These are the subsets of the set \(\set{1, 2, 3}\).

Proving a statement of the form \(A \subseteq B\):

`Let x be`

/`assume x is`

`a`

`random`

/`arbitrary`

/`representative`

element of A- Argue that x must be an element of B.
- This proves \(\forall x, x \in A \implies x \in B\), which proves \(A \subseteq B\).

Prove \(\set{n \in \mb{N} : 4 \mid n} \subseteq \set{n \in \mb{N} : 2 \mid n}\):

Let \(A\) represent the first set.

Let \(B\) represent the second set.

Let \(x\) be an arbitrary element of A.

Let \(y\) be an arbitrary element of B.

Given that for A, \(x \in \mb{N}\) and \(4 \mid x\), we know that there must exist an integer \(k\) such that \(x = 4k\).

Given that for B, \(y \in \mb{N}\) and \(2 \mid y\), we know that there must exist an integer \(k\) such that \(y = 2k\).

Clearly, \(x = 2(2k)\).

So there must exist an integer \(k'\) such that \(x = 2k'\); namely, \(k' = 2k\).
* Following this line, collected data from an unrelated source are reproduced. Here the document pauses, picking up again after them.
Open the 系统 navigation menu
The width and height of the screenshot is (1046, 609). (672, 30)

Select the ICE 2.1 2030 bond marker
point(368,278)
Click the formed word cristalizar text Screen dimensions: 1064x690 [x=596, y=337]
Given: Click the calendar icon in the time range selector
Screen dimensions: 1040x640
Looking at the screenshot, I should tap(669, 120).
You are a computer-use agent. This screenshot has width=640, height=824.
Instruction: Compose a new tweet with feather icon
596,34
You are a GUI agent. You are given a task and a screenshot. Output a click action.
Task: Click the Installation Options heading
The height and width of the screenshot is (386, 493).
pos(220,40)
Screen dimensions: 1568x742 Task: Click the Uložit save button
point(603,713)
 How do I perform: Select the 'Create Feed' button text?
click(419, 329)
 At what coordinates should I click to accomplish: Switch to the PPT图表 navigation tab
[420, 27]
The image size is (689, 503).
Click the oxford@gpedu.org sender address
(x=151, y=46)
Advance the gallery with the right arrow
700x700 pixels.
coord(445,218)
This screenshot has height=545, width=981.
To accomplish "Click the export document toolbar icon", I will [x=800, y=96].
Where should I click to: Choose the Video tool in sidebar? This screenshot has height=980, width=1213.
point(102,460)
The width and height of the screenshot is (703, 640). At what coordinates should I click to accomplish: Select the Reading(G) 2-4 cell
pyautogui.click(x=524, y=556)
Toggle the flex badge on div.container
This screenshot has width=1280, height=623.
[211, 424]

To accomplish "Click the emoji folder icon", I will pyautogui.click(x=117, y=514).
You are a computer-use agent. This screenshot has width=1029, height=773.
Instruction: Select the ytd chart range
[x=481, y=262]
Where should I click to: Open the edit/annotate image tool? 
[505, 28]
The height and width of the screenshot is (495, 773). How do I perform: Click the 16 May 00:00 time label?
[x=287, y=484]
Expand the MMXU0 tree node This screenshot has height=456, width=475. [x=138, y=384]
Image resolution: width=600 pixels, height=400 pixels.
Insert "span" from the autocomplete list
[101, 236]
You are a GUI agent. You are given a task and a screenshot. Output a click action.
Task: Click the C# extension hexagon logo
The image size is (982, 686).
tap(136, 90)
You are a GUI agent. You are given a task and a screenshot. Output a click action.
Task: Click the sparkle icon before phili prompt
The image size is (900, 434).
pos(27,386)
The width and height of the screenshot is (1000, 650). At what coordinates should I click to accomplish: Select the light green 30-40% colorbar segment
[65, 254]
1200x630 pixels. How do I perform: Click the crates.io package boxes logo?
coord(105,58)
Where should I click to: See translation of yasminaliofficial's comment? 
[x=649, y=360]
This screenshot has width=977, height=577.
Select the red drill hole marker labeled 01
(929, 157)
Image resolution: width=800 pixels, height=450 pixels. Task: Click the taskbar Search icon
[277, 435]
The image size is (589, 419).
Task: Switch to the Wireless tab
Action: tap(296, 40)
Hence \(x \in \mb{N}\) and \(2 \mid x\).

Therefore, \(x \in B\).

Since \(x\) is arbitrary, \(\forall x, x \in A \implies x \in B\).

Proving a statement of the form \(A = B\) has two general techniques:

Technique 1: prove \(A \subseteq B\), and then prove \(B \subseteq A\), using the above strategy: "prove that if \(A\) and \(B\) are sets, \(A - B = A = (A \cap B)\)".

Let \(x\) be an arbitrary element of \(A\).

So \(x \in A\) and \(x \notin B\).

If \(x \in A \cap B\), then \(x \in A\) and \(x \in B\).

However, we know that \(x \notin B\).

Therefore, \(x \notin A \cap B\).

Since \(x \in A\) and \(x \notin A \cap B\), \(x \in A - (A \cap B)\).

Since \(x \in B ~ \forall x\), \(A - B \subseteq A - (A \cap B)\).

Now we prove the reverse.

Let \(y\) be an arbitrary element of \(A - (A \cap B)\). So \(x \in A\) and \(x \notin A \cap B\).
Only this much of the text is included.